For folks like Vernon and Harris, .md is a lot like an undeveloped plot of land.

Right now, there are still plenty of vacant parcels to go around, and savvy doctors and health care professionals that want to set up shop there had best start buying now, he said.

A perfect example of the finite nature of Internet addresses is .com.

For many businesses today, owning a Web site is crucial to their survival, said Harris. But securing a good Internet address - a catchy and memorable one that describes one's business is becoming increasingly difficult using traditional Internet extensions like .com.

In just six years, the World Wide Web has grown from about 7,000 Internet address to about 3.5 million worldwide. Network Solutions won an exclusive federal contract to register all Internet addresses ending with .com, .net, .org and .edu back in 1992.

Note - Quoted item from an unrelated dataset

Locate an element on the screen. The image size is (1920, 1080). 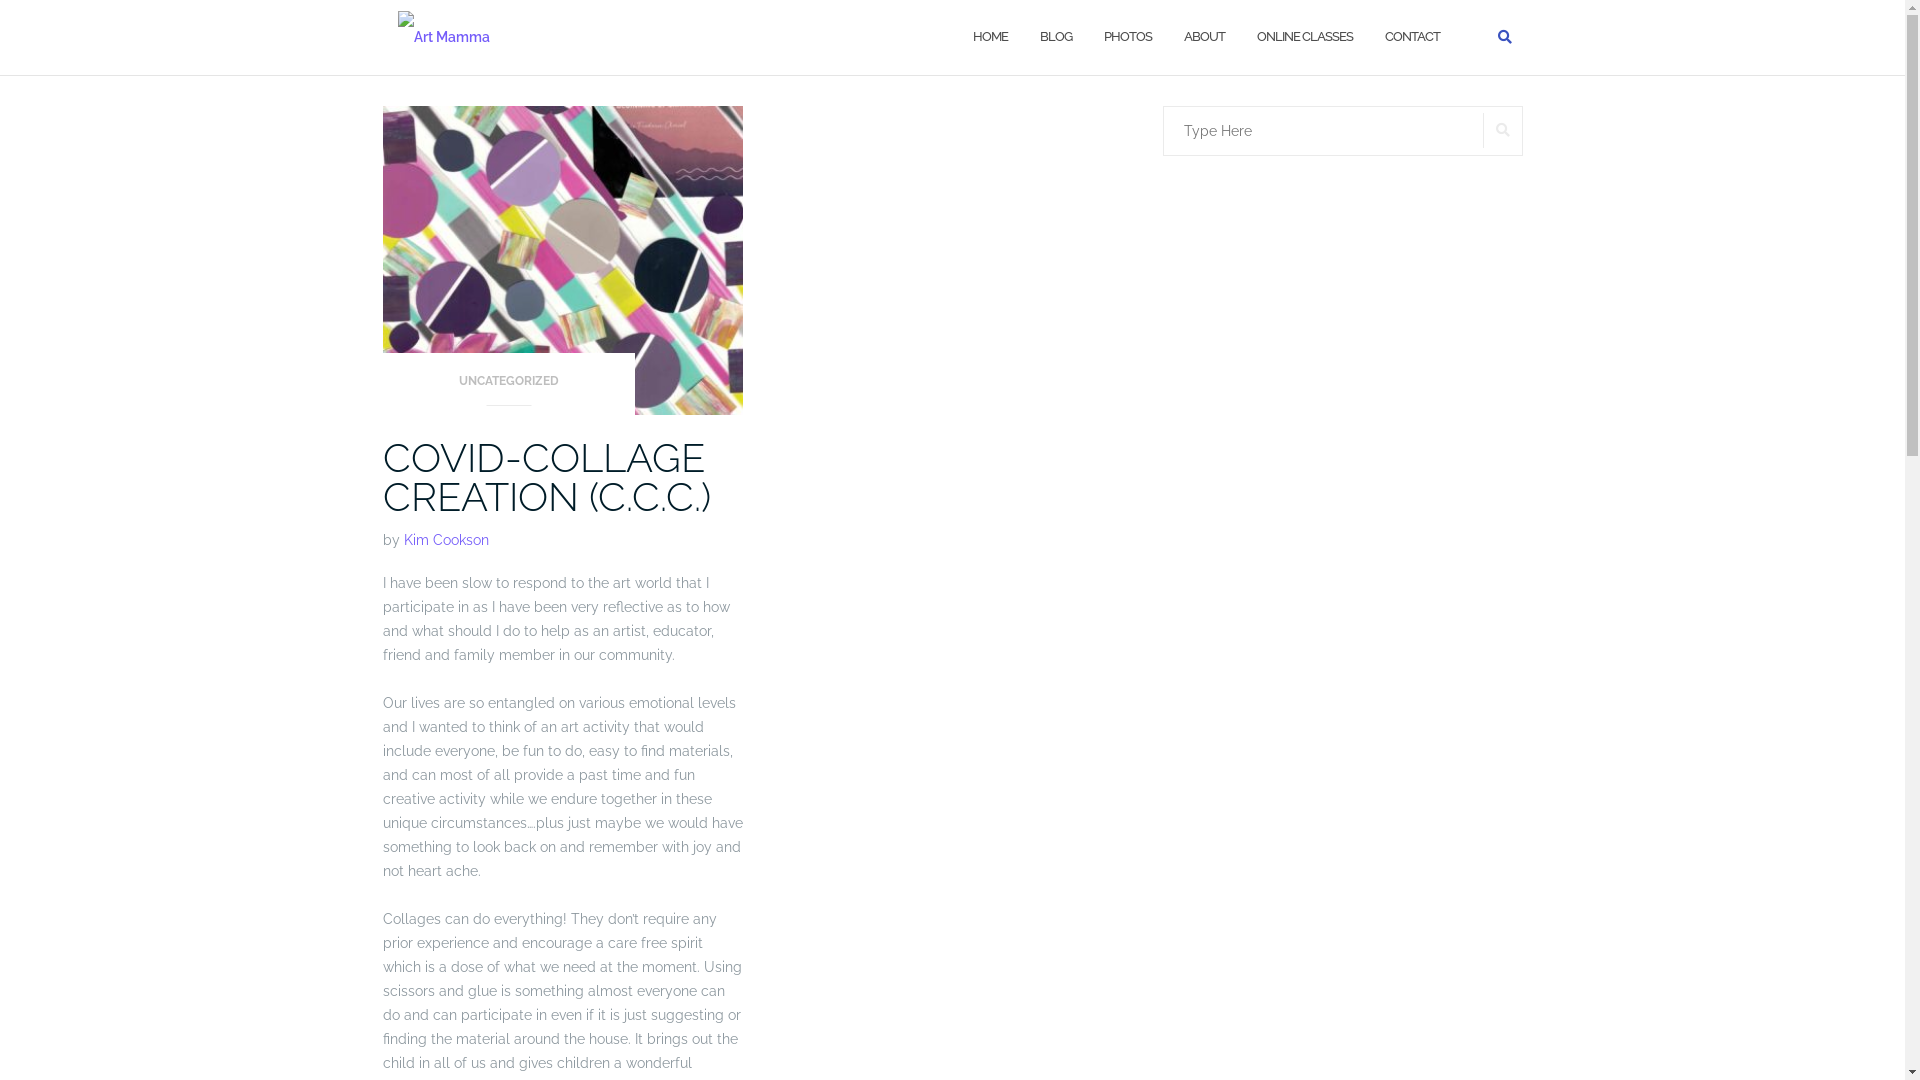
HOME is located at coordinates (990, 38).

Anyone can buy an Internet address ending in those extensions for only $70 at www.register.com, but the supply of marketable Web addresses is fast running dry.

Up until recently, country codes like .md, were virtually ignored, until traditional Internet extensions started getting harder to come by. That's when entrepreneurs started seeing country codes as a potentially attractive alternative.

Last year, the 9,000 inhabitants of the tiny Polynesian microstate of Tuvalu, the smallest nation on Earth (population, 10,000; land area, 10 square miles), signed an Internet deal with a Canadian company, TV Corp. to market its valuable Internet extension - ".tv."

Tuvalu, whose communications infrastructure consists of one AM radio station, 130 telephones and, incidentally, no televisions, stands to make a mint: more than $60 million up front, under the deal, plus a cut of the profits.

In 1997, the island kingdom of Tonga in the South Pacific began offering its ".to" suffix. And the former Soviet republic of Turkmenistan also made a business of selling ".tm."

Still, Harris says few, if any, will make as much money as .md, as far as he's concerned.

For Harris, .md is the natural and intuitive address for physicians and those in the broad medical community.

''Whether you have a first-grade education or a college degree, 'md' is synonymous with medicine in this country," said Harris.